Unix and Modeling - 3. File paths and I/O

Tutorial 1) Part 3: File paths: Absolute vs. relative pathnames

Depending on your operating system (OS) version or settings, the command prompt usually shows the directory you are in. The prompt also shows the hostname of the computer you are logged into. For example, my Macbook terminal prompt is:

teton:~/Music/iTunes % (relative path)

Here, teton is the name of my computer and the string between the colon (:) and % sign is the current path of the directory I am inside. The prompt only shows the current path relative to my home directory (denoted ~). While the absolute pathname for my iTunes folder is:

/Users/rhills/Music/iTunes (absolute path)

The df unix command shows you the disk space and drives on your file system, and the mount points for each partition:

df -H display free disk space (Human-friendly output: byte/kilobyte, mega/gigabyte, tera/petabyte)

You can switch to a directory from anywhere on the computer using either the absolute path, or the full path relative to your current location. Below we will illustrate for day1..

cd / If you start at hard drive's top level (master root) folder (/)...

cd day1 day1 relative path is not found because the shell is only looking in the current directory (root level: /). Note: filename autocomplete only works for files in your current directory.

cd cd without an argument changes to your home directory

pwd prints absolute path of current working directory

cd day1 this relative path is equivalent to ./day1 (single dot = current directory)

echo 1space >! "z z.txt"

cat z z.txt why does this result in an error?

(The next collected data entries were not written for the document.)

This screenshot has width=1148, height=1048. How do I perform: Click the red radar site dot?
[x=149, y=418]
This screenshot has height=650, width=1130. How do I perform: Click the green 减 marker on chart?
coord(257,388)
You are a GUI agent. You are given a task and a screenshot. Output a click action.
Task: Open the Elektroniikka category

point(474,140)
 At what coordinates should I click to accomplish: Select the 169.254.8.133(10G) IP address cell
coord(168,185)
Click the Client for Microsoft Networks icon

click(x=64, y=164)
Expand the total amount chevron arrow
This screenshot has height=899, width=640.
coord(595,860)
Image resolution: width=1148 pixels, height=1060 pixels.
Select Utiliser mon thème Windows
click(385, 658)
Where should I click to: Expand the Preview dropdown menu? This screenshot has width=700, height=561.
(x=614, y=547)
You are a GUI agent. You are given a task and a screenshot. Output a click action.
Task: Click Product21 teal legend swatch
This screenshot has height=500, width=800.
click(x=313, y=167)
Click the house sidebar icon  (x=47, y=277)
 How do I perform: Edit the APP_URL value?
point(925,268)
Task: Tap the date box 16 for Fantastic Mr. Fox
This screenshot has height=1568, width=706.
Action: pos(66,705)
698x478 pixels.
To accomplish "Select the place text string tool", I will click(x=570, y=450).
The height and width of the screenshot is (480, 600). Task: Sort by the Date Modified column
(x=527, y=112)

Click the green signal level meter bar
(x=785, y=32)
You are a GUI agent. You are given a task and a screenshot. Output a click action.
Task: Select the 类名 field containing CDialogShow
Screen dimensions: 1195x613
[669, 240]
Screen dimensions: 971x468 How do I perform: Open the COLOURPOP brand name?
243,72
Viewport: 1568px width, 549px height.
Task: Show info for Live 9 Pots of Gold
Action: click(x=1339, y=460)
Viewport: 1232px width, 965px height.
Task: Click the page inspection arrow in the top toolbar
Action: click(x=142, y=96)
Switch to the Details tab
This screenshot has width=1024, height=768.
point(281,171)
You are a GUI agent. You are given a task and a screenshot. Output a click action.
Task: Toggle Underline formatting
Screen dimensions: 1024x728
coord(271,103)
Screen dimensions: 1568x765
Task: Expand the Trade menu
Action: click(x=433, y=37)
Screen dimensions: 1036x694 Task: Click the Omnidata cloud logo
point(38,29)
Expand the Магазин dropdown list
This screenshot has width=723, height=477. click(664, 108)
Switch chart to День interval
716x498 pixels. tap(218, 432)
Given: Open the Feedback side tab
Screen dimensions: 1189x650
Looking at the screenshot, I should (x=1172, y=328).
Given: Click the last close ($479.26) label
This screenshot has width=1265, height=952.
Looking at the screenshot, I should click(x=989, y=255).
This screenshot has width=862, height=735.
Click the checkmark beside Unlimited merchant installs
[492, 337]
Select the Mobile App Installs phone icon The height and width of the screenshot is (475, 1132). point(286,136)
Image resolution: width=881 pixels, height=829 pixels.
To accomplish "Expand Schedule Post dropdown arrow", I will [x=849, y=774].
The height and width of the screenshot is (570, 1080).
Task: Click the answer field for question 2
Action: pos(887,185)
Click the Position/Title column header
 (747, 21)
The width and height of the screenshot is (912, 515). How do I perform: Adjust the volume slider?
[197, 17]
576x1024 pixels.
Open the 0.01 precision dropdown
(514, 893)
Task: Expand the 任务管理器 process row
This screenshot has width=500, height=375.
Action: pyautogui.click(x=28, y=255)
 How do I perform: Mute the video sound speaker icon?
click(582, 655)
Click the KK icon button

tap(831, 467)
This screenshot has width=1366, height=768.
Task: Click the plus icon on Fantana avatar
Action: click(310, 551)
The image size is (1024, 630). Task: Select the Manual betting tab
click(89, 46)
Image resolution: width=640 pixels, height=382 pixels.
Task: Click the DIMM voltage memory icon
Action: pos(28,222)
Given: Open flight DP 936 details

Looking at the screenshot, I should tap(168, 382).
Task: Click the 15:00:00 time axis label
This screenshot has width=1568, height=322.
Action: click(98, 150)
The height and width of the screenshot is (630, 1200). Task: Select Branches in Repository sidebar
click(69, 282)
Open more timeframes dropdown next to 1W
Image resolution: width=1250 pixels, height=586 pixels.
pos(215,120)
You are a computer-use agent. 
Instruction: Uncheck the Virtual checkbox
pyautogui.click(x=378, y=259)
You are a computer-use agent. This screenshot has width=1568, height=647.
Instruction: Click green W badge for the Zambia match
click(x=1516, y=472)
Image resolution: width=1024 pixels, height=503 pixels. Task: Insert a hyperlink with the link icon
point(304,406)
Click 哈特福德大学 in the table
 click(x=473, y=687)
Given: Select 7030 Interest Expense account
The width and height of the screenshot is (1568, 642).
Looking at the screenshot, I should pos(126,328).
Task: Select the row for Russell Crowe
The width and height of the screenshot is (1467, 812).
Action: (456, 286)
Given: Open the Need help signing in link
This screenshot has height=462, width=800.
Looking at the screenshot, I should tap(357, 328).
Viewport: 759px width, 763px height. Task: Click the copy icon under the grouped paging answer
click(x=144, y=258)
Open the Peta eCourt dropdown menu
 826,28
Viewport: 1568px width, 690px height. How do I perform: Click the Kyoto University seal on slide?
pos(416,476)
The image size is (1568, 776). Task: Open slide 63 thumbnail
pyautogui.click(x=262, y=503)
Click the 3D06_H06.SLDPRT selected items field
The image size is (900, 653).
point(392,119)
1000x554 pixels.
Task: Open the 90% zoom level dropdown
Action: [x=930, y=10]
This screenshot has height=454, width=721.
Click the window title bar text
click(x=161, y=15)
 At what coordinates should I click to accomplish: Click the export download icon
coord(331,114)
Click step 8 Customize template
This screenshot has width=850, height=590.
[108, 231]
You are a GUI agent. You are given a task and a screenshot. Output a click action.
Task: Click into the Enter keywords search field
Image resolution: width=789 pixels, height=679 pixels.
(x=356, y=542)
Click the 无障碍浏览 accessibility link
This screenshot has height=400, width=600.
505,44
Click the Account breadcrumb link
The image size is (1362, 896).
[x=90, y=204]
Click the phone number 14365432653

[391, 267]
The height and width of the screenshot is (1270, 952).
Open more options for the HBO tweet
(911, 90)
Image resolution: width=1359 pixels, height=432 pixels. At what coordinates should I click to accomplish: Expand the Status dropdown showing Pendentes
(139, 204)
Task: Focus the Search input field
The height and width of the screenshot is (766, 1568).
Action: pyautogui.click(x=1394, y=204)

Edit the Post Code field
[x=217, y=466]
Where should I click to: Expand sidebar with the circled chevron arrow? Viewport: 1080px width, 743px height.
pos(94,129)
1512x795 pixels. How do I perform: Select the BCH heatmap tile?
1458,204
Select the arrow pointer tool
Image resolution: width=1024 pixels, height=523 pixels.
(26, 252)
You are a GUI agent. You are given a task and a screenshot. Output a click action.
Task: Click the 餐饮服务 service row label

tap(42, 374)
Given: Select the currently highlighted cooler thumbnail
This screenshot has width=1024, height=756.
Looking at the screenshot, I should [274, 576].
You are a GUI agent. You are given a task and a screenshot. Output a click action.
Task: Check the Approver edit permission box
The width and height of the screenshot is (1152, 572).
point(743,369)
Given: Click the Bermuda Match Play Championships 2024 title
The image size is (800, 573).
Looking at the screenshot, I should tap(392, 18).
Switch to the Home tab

cat "z z.txt" quotes pass a single string argument to the cat command

See if your shell will "autocomplete" filenames for you... type cat z and hit the tab key--you should see the command line change to cat z\ z.txt. Hit the enter key and it will print the file. If you have more than one file beginning with 'z', hit tab twice and it should list the files. The backslash (\) is an escape character to denote spaces. Autocomplete is a nice feature that ensures you are supplying the right filename without spelling errors.

File completion (set filec) also expands directory names when searching folders. Try typing cd /home or cd /Users and hitting tab to find your home directory:

PC: cd /home/username/day1 type cd /home and hit tab

Mac: cd /Users/username/day1 type cd /Users and hit tab twice

pwd

Relative paths point to a file in or above your current directory. They are useful as arguments to Unix commands:

mkdir day1/part3

ls day1

ls day1/part3

Relative paths are more convenient for navigating quickly in the terminal, but you need to remember which directory you are in.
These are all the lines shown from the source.